* **Stored items**

>>

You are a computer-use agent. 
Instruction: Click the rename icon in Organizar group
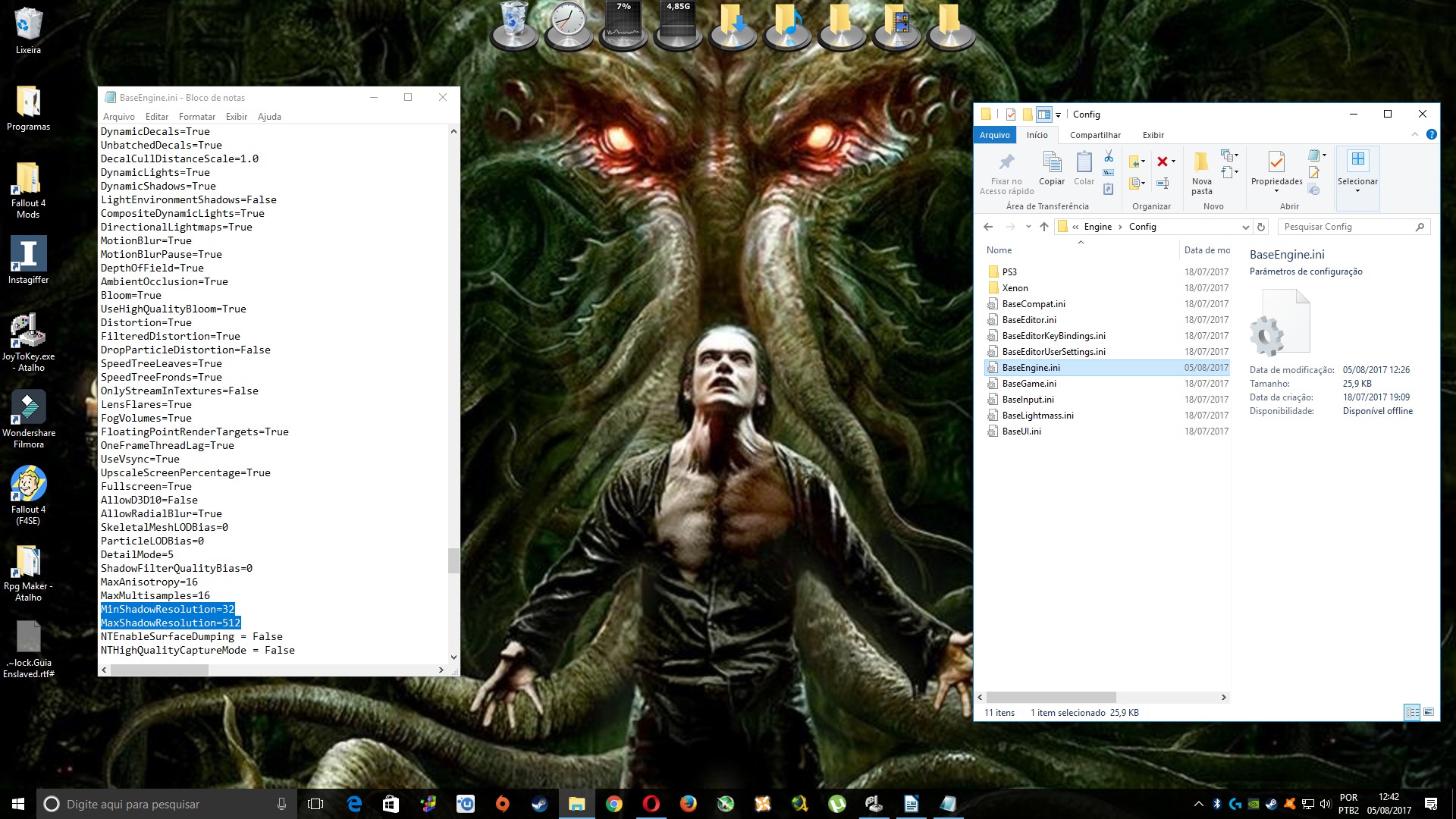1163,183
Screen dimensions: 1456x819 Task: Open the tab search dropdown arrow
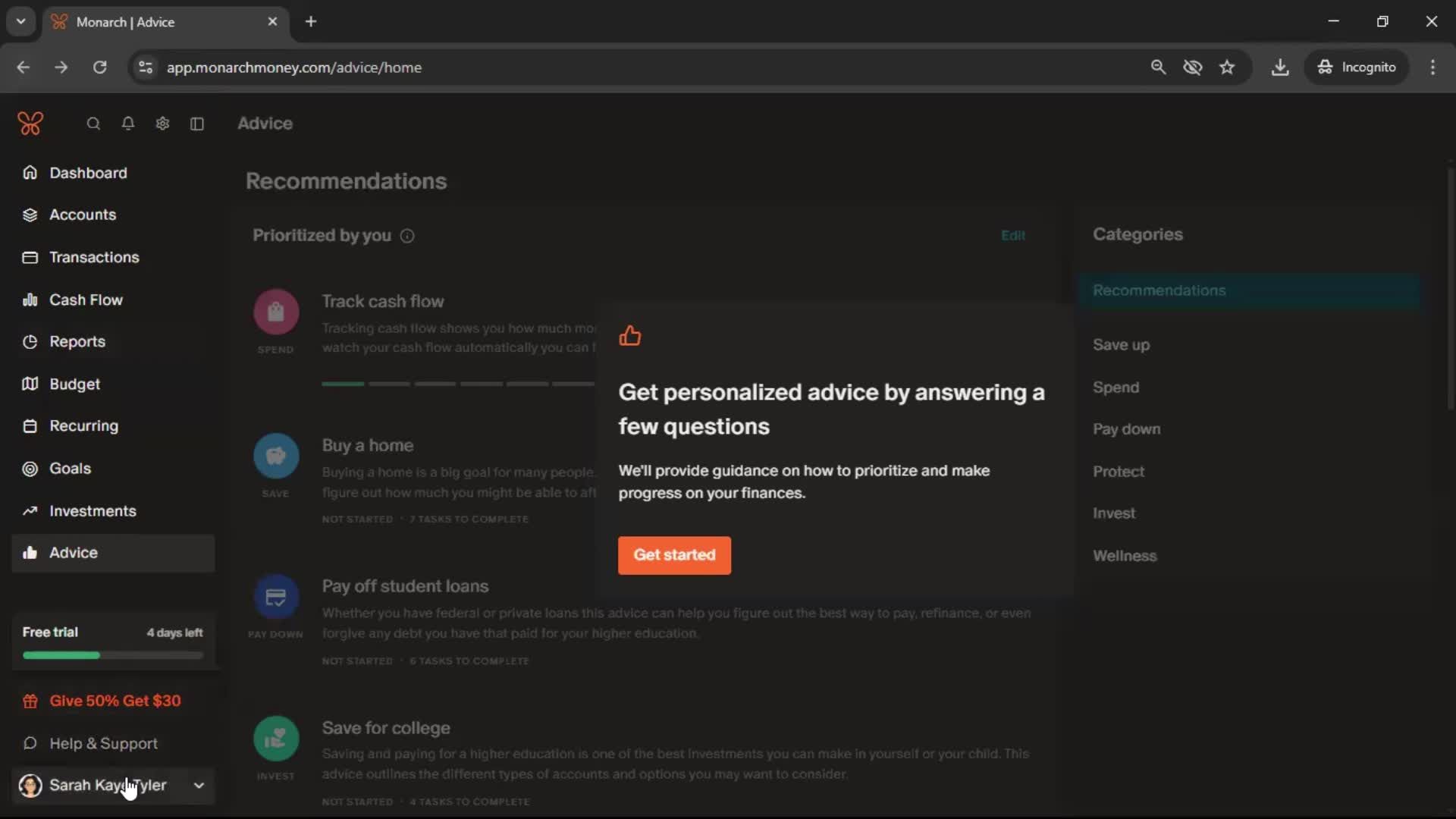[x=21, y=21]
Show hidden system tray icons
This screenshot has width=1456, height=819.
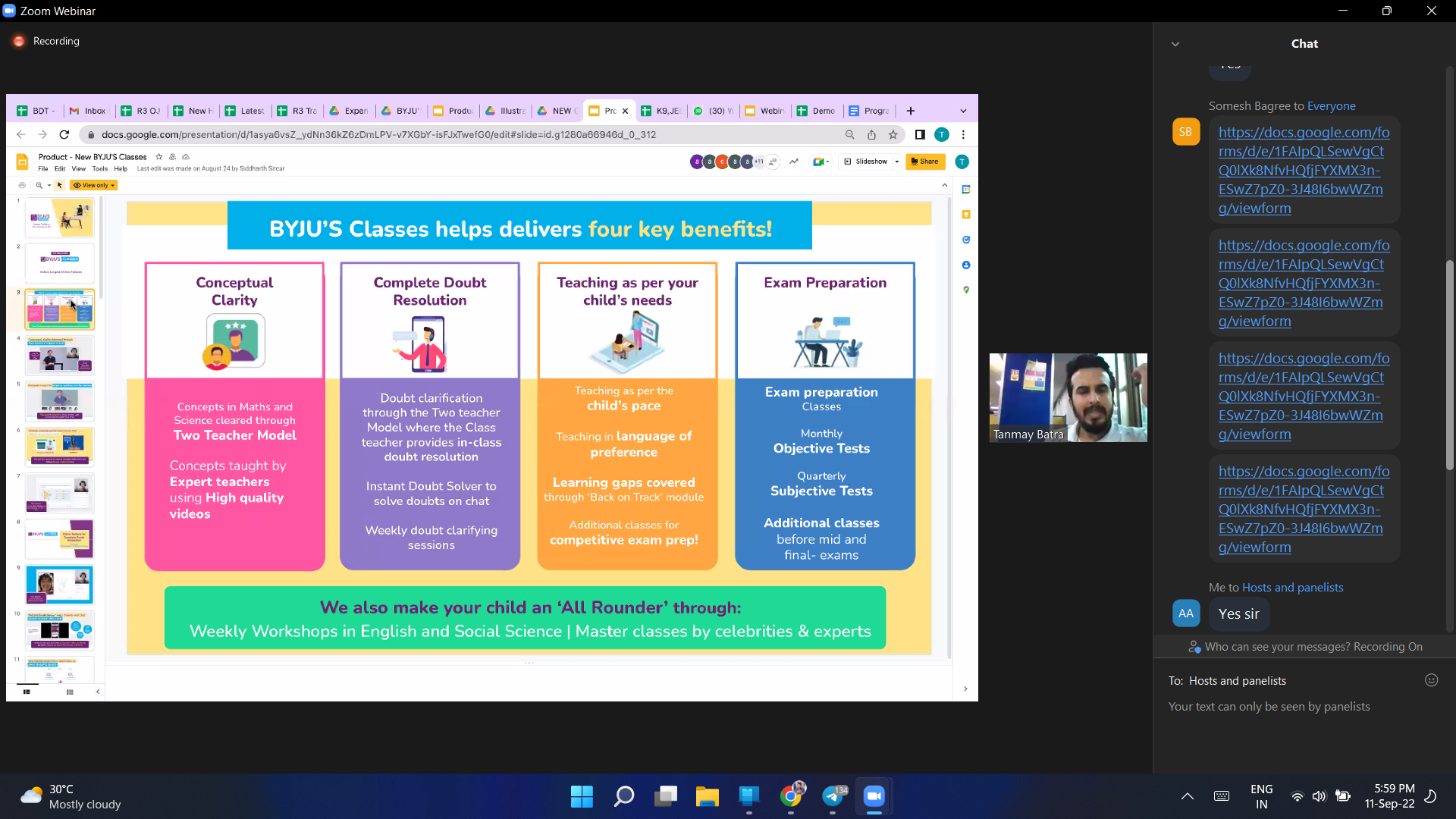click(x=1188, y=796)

<<

* **Instructions to follow**
The records above must be retyped exactly. Please omit the pictures.

* **Response area**
You are a computer-use agent. 
Instruction: Click the rename icon in Organizar group
1163,183
Screen dimensions: 1456x819 Task: Open the tab search dropdown arrow
[x=21, y=21]
Show hidden system tray icons
This screenshot has width=1456, height=819.
click(x=1188, y=796)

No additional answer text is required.